1. Collect bones (any animal) and clean off all flesh
2. Place in a sealed iron or clay container (air exclusion is critical)
3. Heat to red heat for 2-3 hours — gases escape through a small vent
4. Cool in the sealed container
5. The result is charred bone — black, brittle, and easily crushed
6. Grind and levigate as normal

Quality Control

Color Assessment

• Always assess pigment color when wet — dry pigment appears lighter and different from how it will look in paint
• Rub a small amount of wet pigment on white paper or stone to see true color
• Compare batches against reference samples to maintain consistency

Purity Testing

1. Acid test: Add a drop of vinegar to a small sample. Fizzing indicates calcium carbonate contamination (in non-chalk pigments)
2. Fire test: Heat a pinch on a metal surface. Organic contaminants will smoke and burn off. Pure mineral pigments are unaffected
3. Settling test: Suspend in water. Pure pigment settles as a uniform layer. Mixed materials separate into visually distinct layers
4. Magnet test: Pass a magnet over spread-out pigment.
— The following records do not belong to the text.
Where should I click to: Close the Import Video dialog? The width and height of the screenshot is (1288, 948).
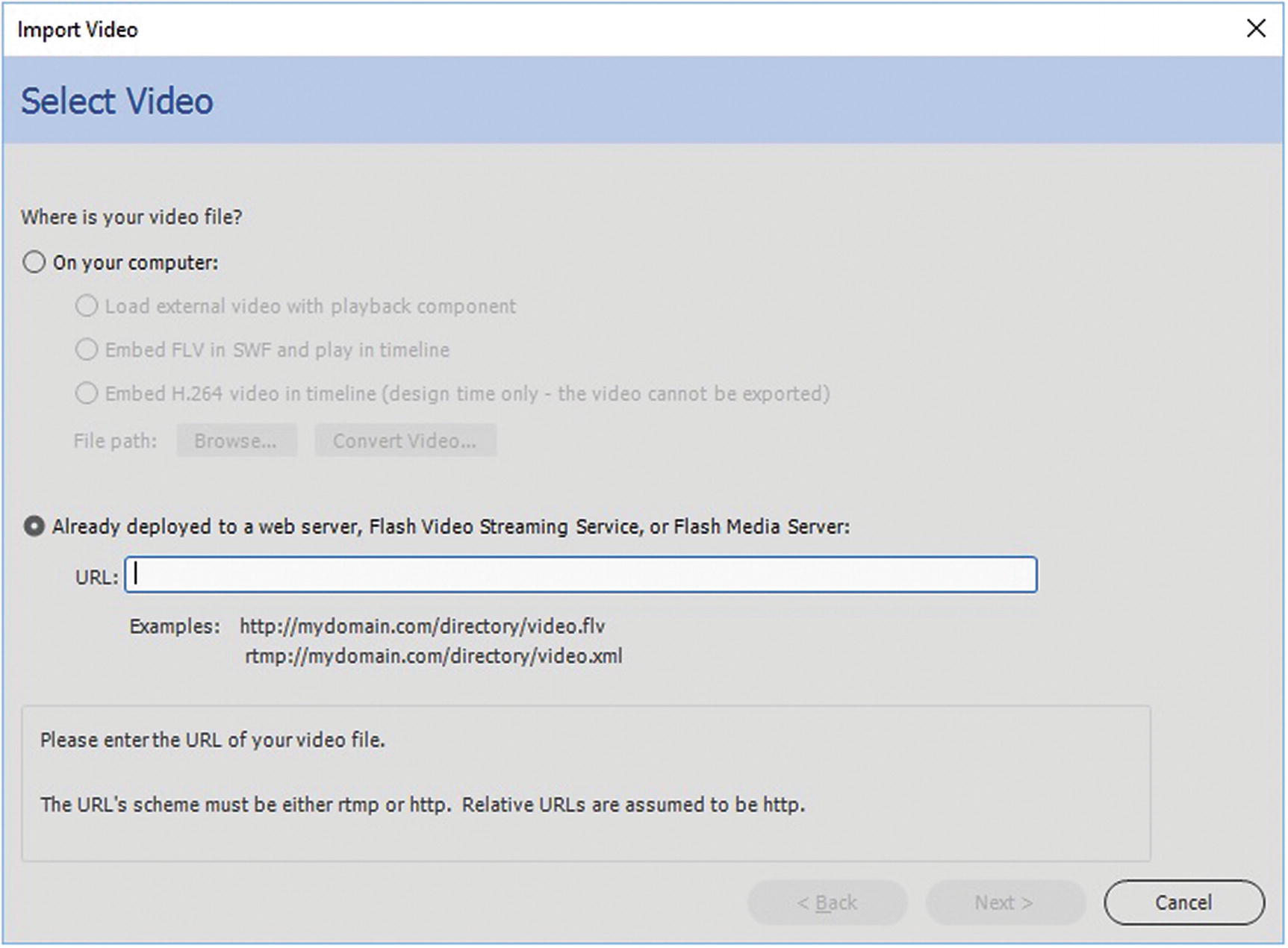[1256, 29]
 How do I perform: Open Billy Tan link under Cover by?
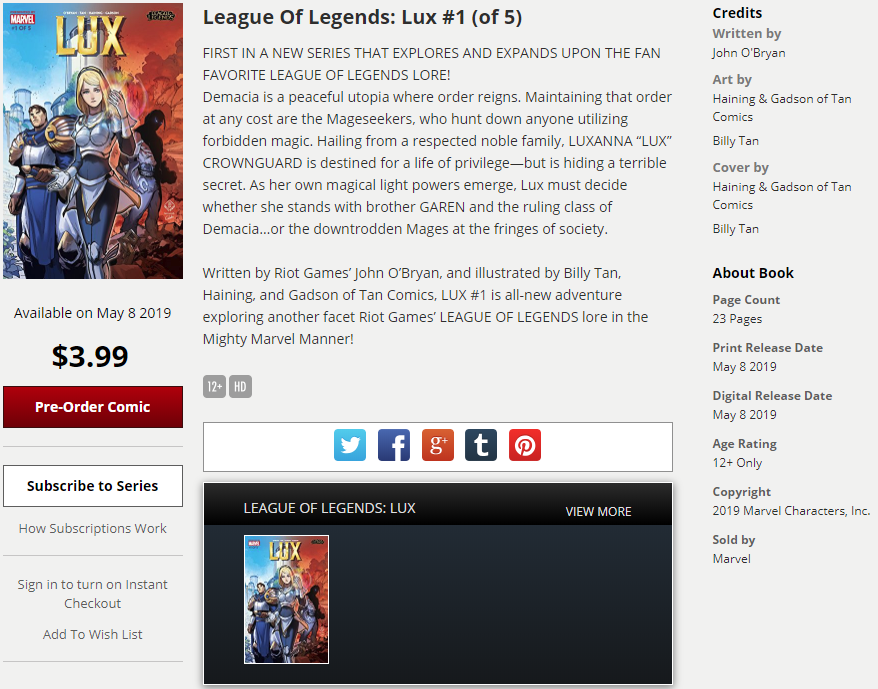(735, 229)
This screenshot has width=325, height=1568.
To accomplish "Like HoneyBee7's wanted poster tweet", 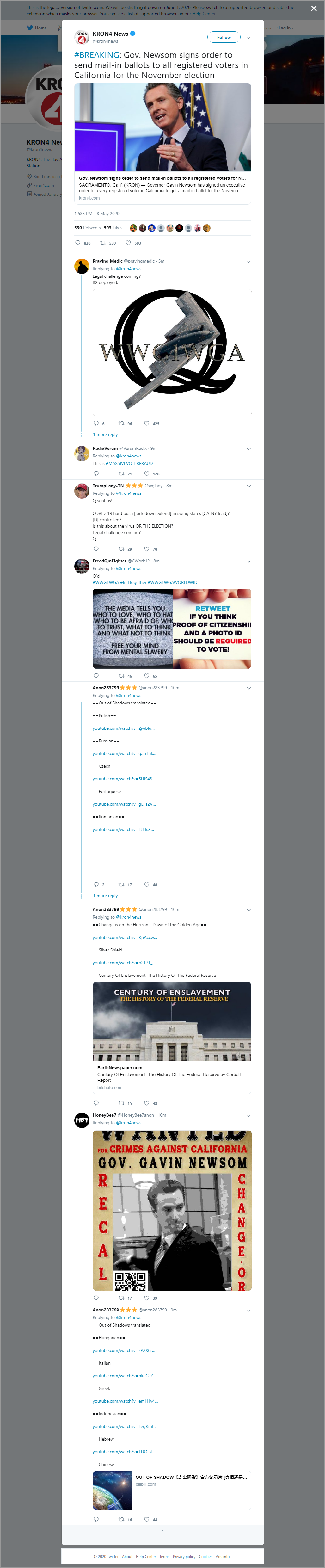I will 147,1298.
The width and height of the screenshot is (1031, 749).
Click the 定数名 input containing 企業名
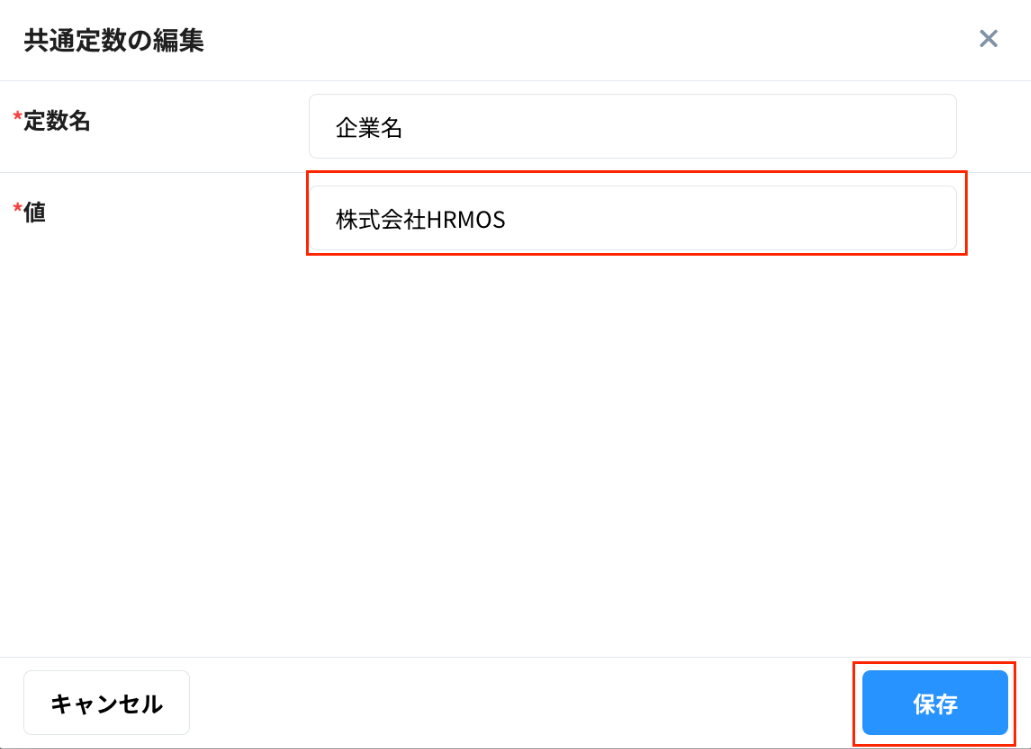click(632, 127)
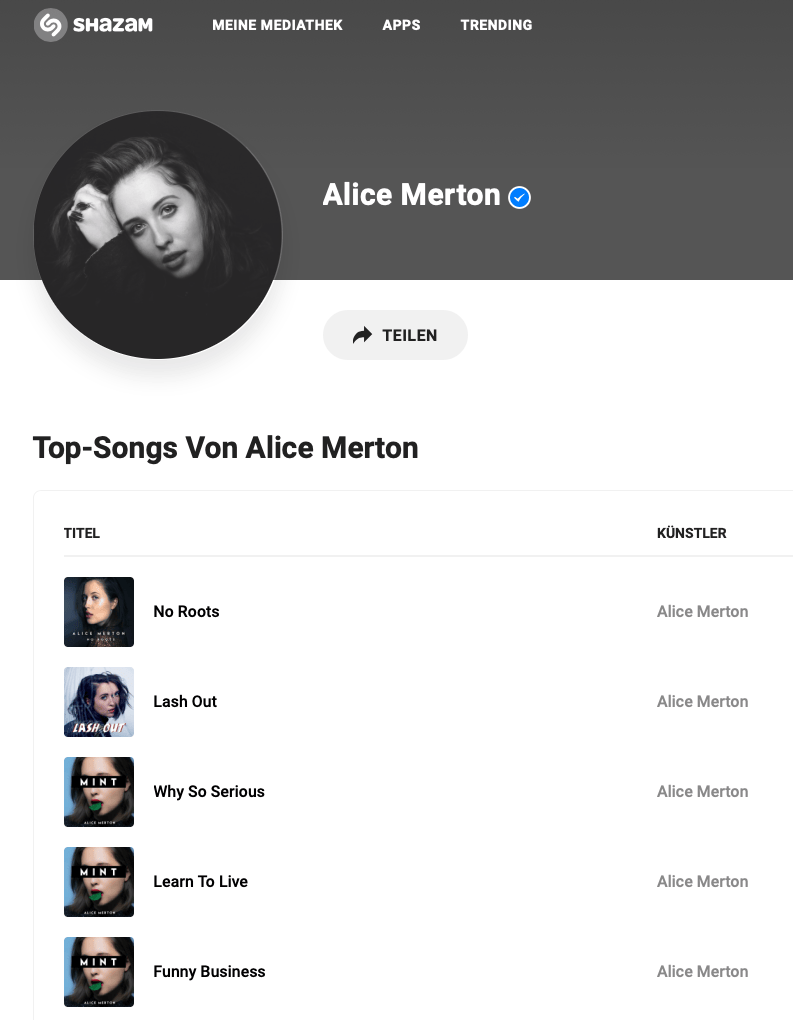Open Meine Mediathek menu item

(277, 25)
Magnetite (iron ore) contamination is attracted to the magnet and removed

Consistency Testing

Process pigments to a standard using repeatable measurements:

• Weigh fixed quantities for each batch
• Time your levigation intervals consistently
• Record grinding durations and techniques
• Keep labeled samples of each successful batch as reference standards

Storage

Processed pigments, stored dry in sealed containers, keep indefinitely. Label each container with:

• Pigment name and color
• Source location
• Processing date
• Processing method (calcination temperature, levigation grade, etc.)
• Any special notes (oil absorption rate, lime compatibility, toxicity warnings)

Store away from moisture, direct sunlight, and heat. Keep toxic pigments (lead, mercury, arsenic compounds) in clearly marked, separate containers, out of reach of children.